This is a guest post from Bala Deshpande of Simafore. Dr. Deshpande’s has 19 years of experience in using analytical techniques. His first exposure to predictive models and analytics was in the field of biomechanics – in identifying correlations and building multiple regression models to predict muscle forces based on electrical activity in muscles. He began his career as an engineering consultant at EASi Engineering, following which he spent several years analyzing data from automobile crash tests and helping to build safer cars at Ford Motor Company.
You know that predictive analytics has really arrived when there are two articles about it in a single issue of Time magazine (Aug 18, 2014 issue). While it is a rapidly maturing field (according to Gartner’s hype cycle, it is already at its plateau of productivity), there are still some areas where improvements are being worked on.

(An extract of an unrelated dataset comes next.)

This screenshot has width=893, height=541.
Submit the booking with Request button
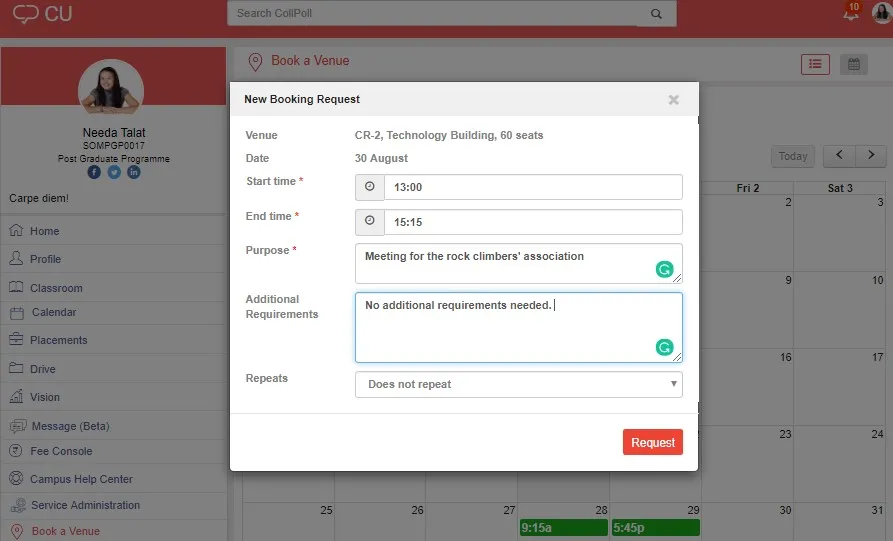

At the recent RapidMiner World 2014 conference in Boston, the keynote speaker, Dr. Usama Fayyad, showed a couple of illustrations of how even the powerhouse of using data on the internet, a.k.a Google, sometimes misses a trick or two. For example when an article about the riots in Greece includes an ad served up for vacationing in Greek islands! While this is admittedly dated (to 2009), the underlying technology has now evolved further to include sentiment analysis to serve up ads. So when the article includes a lot of text with a negative sentiment such as “riots”, “violence”, “bombing” etc, the algorithm knows that displaying a vacation ad which is (mostly) positive sentiment can be damaging to the brand.
A fascinating fact about search is that most work about analyzing images and videos involves the surrounding text that content providers themselves embed to describe them. Most images contain what is known as the “alt text” tag which is a keyword filled description of the image. So search engines dont really understand the image, the way a human does, but simply use a cluster of keywords or tags to categorize images and videos. However even that is still a powerful way of expressing and manipulating data and the fall out from all of this capture is of course, one facet of big data.
Moving on to more practical applications, we see that a need for utilizing image analysis or the results of image analytics to drive predictive analytics and forecasting. One company develops paper and fabric designs and is actively establishing or tagging their entire inventory of designs so that they can answer several important business questions to accomplish key business objectives. For example, answering questions such as
- what factors on the design influence buyer responses?
- How do color and texture of the design interact with each other to influence the buying process?
- Can we quantify the correlation between geographic location of stores and design attributes (intuitively designers understand there is one)?
- Is there an interplay between position of the designs on the shelves and the design attributes?
All of these questions are very important for optimizing the design and distribution process. Particularly when an industry itself is highly commoditized, predictive analytics offers a way for a business to differentiate itself in the view of their buyers. The buyers here are not the end-users of the products, but the big box retailers who source them from design companies and sell them in-store and online.
Another interesting application of predictive analytics using image analysis is what is called a “visual” market basket analysis. Once we have tagged an image (either manually or using an algorithm), it is easy to develop content based recommenders to provide buyers with recommendations based on their past purchases.
To sum it up, predictive analytics continues to evolve and the ongoing quest is to build computer systems capable of analyzing written language, images and videos based on understanding concepts rather than just keywords.